Os resultados do Apoio Sustentado para circo contemporâneo e artes de rua e dança são já os definitivos, mas os resultados das restantes áreas ainda são passíveis de recurso, confirmou o Observador junto da DGArtes. A mesma fonte informou que as estruturas e projetos não selecionados este ano podem candidatar-se novamente em 2019, quando abrirem novos concursos para Apoio Sustentado.
Questionado sobre quais as implicações de um aumento até 25 milhões, André Albuquerque disse que o Governo pode, por exemplo, “abrir uma linha de apoio extraordinário” ainda em 2018. “O que não queremos de todo é que se impugne o resultado dos concursos já realizados, porque isso seria ainda mais trágico do que a situação atual”, afirmou (o que coincide com a opinião expressa nesta terça-feira pelo presidente da Câmara do Porto, Rui Moreira).
O sindicalista entende que a DGArtes e o Ministério da Cultura “foram incapazes de ir ao encontro das necessidades do setor” ao criarem as regras para o Novo Modelo de Apoio às Artes e garante que o CENA-STE e outras estruturas representativas de artistas “alertaram várias vezes”, em encontros formais e informais, incluindo com a diretora-geral das Artes, Paula Varanda, para “erros” nos novos regulamentos dos concursos.
Os artistas presentes na reunião de terça-feira anunciaram que vão juntar-se a um grupo informal de criadores de teatro (que se reuniu no último sábado em Lisboa) para pedirem uma reunião de urgência com o primeiro-ministro, António Costa, e com deputados da Comissão de Cultura da Assembleia da República.
Tânia Guerreiro, da Rede, disse que o diálogo com o Ministério da Cultura não está fechado, mas agora é tempo de falar diretamente com o chefe do Governo. “O diálogo até agora não chegou a lado nenhum e andamos num pingue-pongue de respostas na comunicação social”, afirmou.

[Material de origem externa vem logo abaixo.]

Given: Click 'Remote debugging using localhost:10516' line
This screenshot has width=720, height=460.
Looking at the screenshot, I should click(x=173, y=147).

Daniel Albuquerque sublinhou que os artistas querem falar com António Costa, mas “esperam que não aconteça o mesmo que no cinema”, referindo-se ao braço de ferro de realizadores e produtores quanto a regras de nomeação de jurados em concursos do Instituto do Cinema. “Depois de o primeiro-ministro se ter empenhado na resolução da questão do cinema está tudo no mesmo ponto”, criticou.